Even in the midst of Lent, the Church proclaims "Alleluia." For on this day; God who is beyond all human thought, sense and material, takes on human flesh and becomes a microscopic embryo. For many, this is a stumbling block. If God is infinite and truly beyond all things, how can God be subject to the limits of finite time? How can God be subject to the limits of a particular place and a particular people?

And if that isn't scandalous enough for you ("Scandal" originally meant "stumbling block); then how about God sending an angel to beg at the feet of a poor teenage girl, and waits for her answer. Did God know what her answer would be? Had he been searching Judea and Galilee for the girl whom God knew would say yes? Or did God have to wait on Mary just as Gabriel did? We do know that Mary was not ordered to bear God's Son. She was offered the enormous call, with no promises that everything would be alright. God offered, and waited for her to answer on her own.

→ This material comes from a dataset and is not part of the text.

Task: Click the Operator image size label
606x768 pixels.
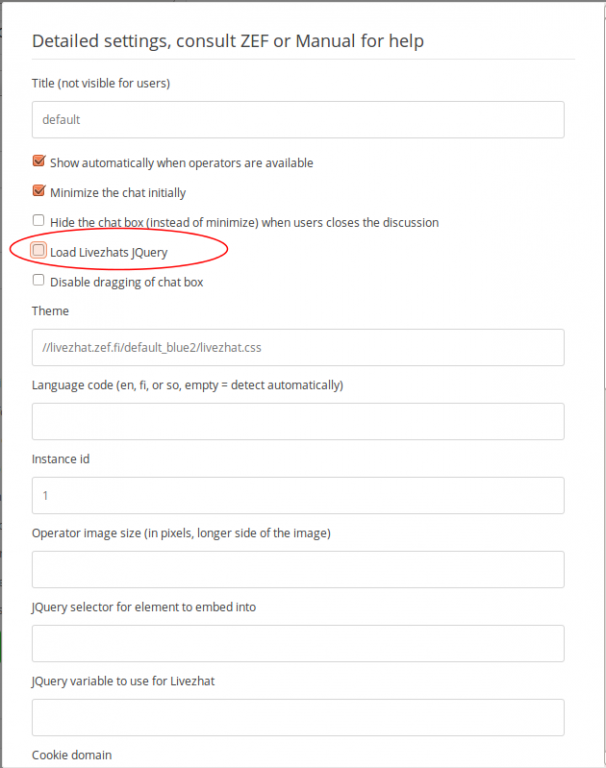Action: pyautogui.click(x=181, y=533)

Would Mary have said, "Let it happen to me as you say," if she had known that one day she would hold her dead son after having watched him die on a cross? Do any of us really want to know the future for our children? We are asked to embrace the gift of life not knowing whether, on some days, we will wonder how much of a gift it was. Mary was no different than us. But she certainly knew the risk to herself of carrying a child out of wedlock. She could probably guess from the stories of the Old Testament prophets the opposition sure to come against God's messengers. But she trusted that God would lead her and her son through whatever darkness would come.

And so, just as we ask the saints around us to pray for us, so we also ask: "Hail Mary, full of grace, the Lord is with thee; blessed art thou among women, and blessed is the fruit of thy womb, Jesus. Holy Mary, Mother of God, pray for us sinners, now and at the hour of our death. Amen"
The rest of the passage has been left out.